Grand, grand choc que cette parution. Niels Gade (1817-1890), représentant capital du romantisme danois (mais dont le tropisme est en réalité très germano-centré), admiré de Schumann et Mendelssohn (qui crée sa première symphonie, et l'invite à Leipzig pour enseigner au Conservatoire et diriger l'Orchestre du Gewandhaus), est plutôt connu – en tout cas du mélomane de bonne volonté – pour ses pièces aimables, très éloignées de l'avant-garde des années 1840-1860. Et pourtant, quel homme de théâtre, comme en témoigne la cantate (en allemand, justement) Comala – avec une scène de chasse extraordinaire !
 
De la génération de Schumann, Liszt, Wagner, Verdi, il n'apparaît pas comme pionnier et a pourtant légué quelques œuvres d'une singularité étrange comme cette Forarsfantasi (Fantaisie printanière, Op.23), dont le romantisme concertant bon teint annonce par endroit, comme par erreur, les couleurs blanches du Martinů pré-minimaliste.
 
Cet Elverskud apparaît comme un autre grand coup : en réunissant des balades médiévales danoises, Gade s'assure non seulement un succès à l'aune du goût du temps pour la matière médiévale, mais parvient aussi, paradoxalement, à produire une œuvre d'une tension dramatique saisissante, haletante comme l'opéra le plus resserré.

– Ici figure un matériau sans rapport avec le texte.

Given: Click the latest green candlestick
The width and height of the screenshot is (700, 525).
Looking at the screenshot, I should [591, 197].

Il raconte comment Herr Oluf, chevauchant seul à travers les prés et la bruyère le jour de ses noces, rencontre la Fille du roi des Elfes, qui tente de le séduire avant de le frapper à mort. Cette scène centrale est précédée des avertissements de la mère du cavalier, puis suivie des questions-réponses qu'ils se font à son retour, avant qu'Oluf n'expire.

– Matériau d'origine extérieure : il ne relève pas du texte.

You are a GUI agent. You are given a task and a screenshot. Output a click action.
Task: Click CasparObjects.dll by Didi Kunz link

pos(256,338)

2. Un patchwork de ballades danoises
 
Le livret est sans auteur crédité, puisant littéralement des portions de ballades dialoguées – les caractéristiques questions de la mère auxquelles le héros ne répond que partiellement avant le dévoilement final – l'assassinat du père d'Edward, la mort du roi Renaud, celle d'Oluf… – en mélangeant plusieurs sources (forme-miroir où la ballade d'Oluf enchâsse l'épisode représenté, et non seulement narré, des Elfes).
 
Il est manifestement agencé par Gade lui-même, avec l'aide de Hans-Christian Andersen (dont il rejeta le premier brouillon) et d'autres proches (son ami le journaliste Sisbye, son beau-père Erslev, son demi-cousin Carl Andersen…). Il confie les arrangements textuels des ballades au philologue Molbech ; mais il lui mène, à lui aussi, vie suffisamment dure pour que celui-ci ne souhaite pas apparaître comme auteur !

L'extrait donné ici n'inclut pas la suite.